> _Entries supplied_
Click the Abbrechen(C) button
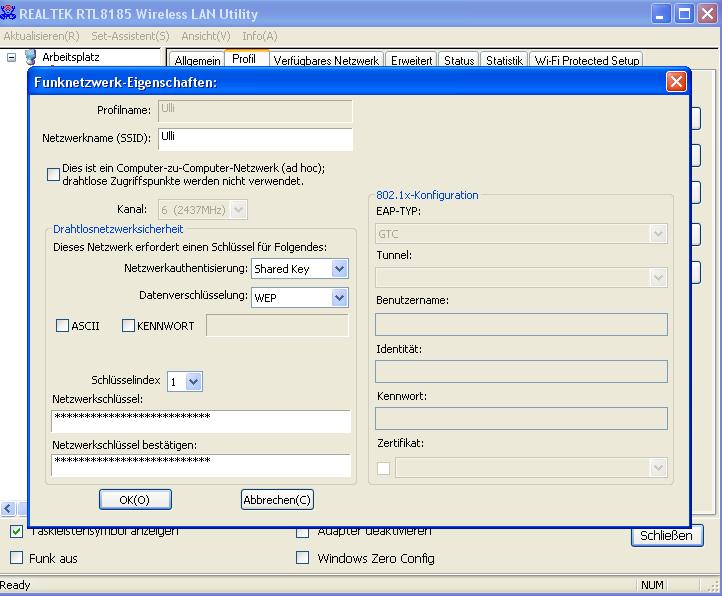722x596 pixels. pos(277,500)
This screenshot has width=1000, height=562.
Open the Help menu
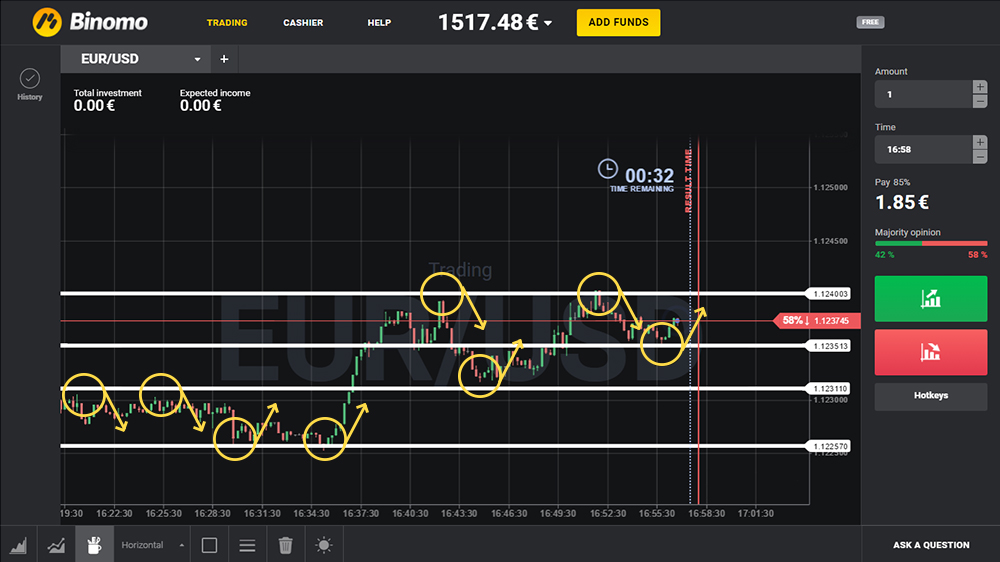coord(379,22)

> _Assignment_
Drop every picture from the data, then output all the rest exactly.

> _Solved exercise_
Click the Abbrechen(C) button
722x596 pixels. pos(277,500)
This screenshot has width=1000, height=562.
Open the Help menu
coord(379,22)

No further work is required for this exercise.